Where and Who Do We Target?
Maxwell Pereira


Three days before the Malegaon blasts, speaking to the country’s chief ministers at an internal security meeting called by the centre, Prime Minister Man Mohan Singh spoke of “externally inspired and directed terrorist outfits”. Thereby, clearly indicating that the perpetrators could well be homebred locals. Even so, he went on to warn, while it would be incumbent on the police to be firm, care should be taken not to brand or target any community as a whole for acts of some misguided elements within that community.

The Prime Minister’s words were heavy laden with a deep and direct meaning. In the media debates that followed, everyone agreed and no one could fault the over all import of his caution. A heavy responsibility indeed devolves then on the citizenry and more particularly on its law enforcement authorities not to target any particular community while on their quest for the perpetrators.

All very well said and accepted. Who then do we target? …and where exactly do the police search for the miscreants?

Former intelligence man SP Talukdar is candid when he categorically declares it is well nigh impossible for intelligence services or security systems to come up trumps always, and be able to pinpoint accurately the identities, the locations and targets of terrorist attacks – that too, in a country bursting at its seams with a billion plus people in sprawling urban areas and bottomless rural hinterlands. Precise and accurate prior information can never be guaranteed.

In the circumstances, it is the community’s role that stands out. In the sustained effort for collection of intelligence, community support is a must.
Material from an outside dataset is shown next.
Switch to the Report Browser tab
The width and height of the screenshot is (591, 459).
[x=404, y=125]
Each individual in a community has to be a security warden with regard to his environs and each community has to be a surveillance entity in respect of its location,

For proper investigation it is paramount for the concerned agencies to probe every angle, search every nook and corner for the perpetrators. And hunt for the source from where the terrorist could have received support – something that has to be identified and physically cleaned. The task is made formidable since terrorist attacks are made possible mostly by elements from within the system and the community providing local modules for execution.

In the recently exposed UK plot to explode trans-Atlantic flights, all suspects arrested were second generation British Muslims who had benefited from the country their parents had adopted as their own. Unlike in India where the communal divide has brewed hatred and discrimination for considerable period due to various factors one will refrain from going into here, in the UK one could safely say social relations there in no way differentiated one Briton from another. And yet from what happened one is confronted with a situation where Britons with some special characteristics, their religious adherence being the most dominant, have come under serious suspicion. While the vast majority from this community would be totally innocent, British Muslims are under a cloud for the perversion of some fanatics among them, which has warranted the security agencies to screen the entire community.
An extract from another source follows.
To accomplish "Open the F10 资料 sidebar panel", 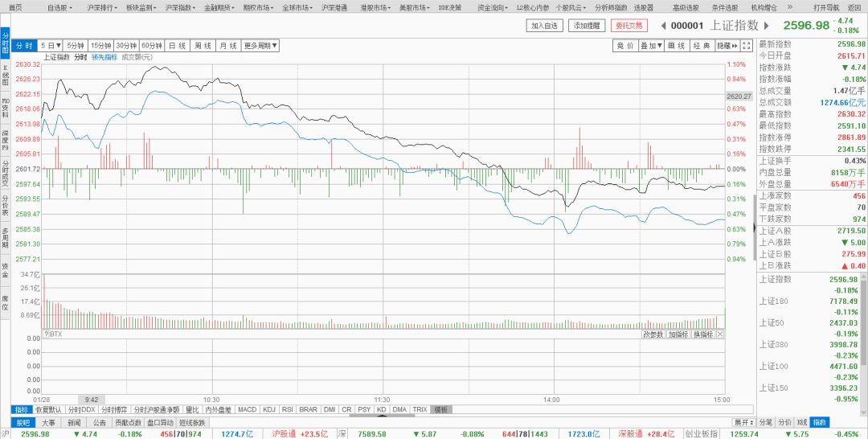I will tap(5, 109).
How much more then, should the needle – nay the mighty arrow – of suspicion tend to point at this unfortunate community of our Muslim brethren in India! In both – the Mumbai serial blasts of July 7 and the Malegaon blasts of September 8 it is the Islamic terrorist outfits of the Lashkar e Tayyeba that are believed to be the perpetrators. It is immaterial by which new name these terrorist outfits operate for each new venture – be it the Harkat ul Mohammed, the Lashkar e Jhangvi or the Jamaat ul Dawa, when it comes to launching terrorists attacks against India there is no difference one from the other. It is the diverse identities that provide them wider space for safe havens among the militant minded in the community, and here lies the danger.

Writing in the Indian Currents, Talukdar says “it is natural for these criminals to locate themselves in the most hospitable environment with an advantage of disguise and merger with the demographic landscape”. Most often the immediate members of the community in the neighbourhood may be blissfully unaware of such pernicious presence in their vicinity, but there could also be many who acquiesce while being suspicious of the activity around, if not conniving or being well in the know and/or supporting.
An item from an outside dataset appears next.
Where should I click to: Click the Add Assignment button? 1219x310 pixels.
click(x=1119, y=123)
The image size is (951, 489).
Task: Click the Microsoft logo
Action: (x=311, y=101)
Recent incidents have thrown up evidence in Maharashtra of rootless and unemployed young Muslims under influence of extremist organisations being covertly on the rampage. Authorities have unearthed in the past months arms and explosives meant for causing disturbance, civil unrest and communal disharmony. At the same time radical elements from within the majority community have not been above suspicion either. In April this year two persons believed to be from within the ranks of the Bajrang Dal and the VHP met their end while making bombs. Similarly the hand of terrorists from within the majority community was also established in blasts that targeted mosques in 2003 and 2004.

In conclusion then, while it is necessary for the intelligence and security agencies to further hone their machinery and ground execution without in any way targeting communities at large, there is need for the political community no less to desist from competitive politics based on religious fundamentalism and communal loyalties. No less is the role for the voice of reason, pragmatism and idealism from community elders and religious leadership to expose support systems if any from within local environs and to condemn unequivocally the acts of those identified from within their ranks.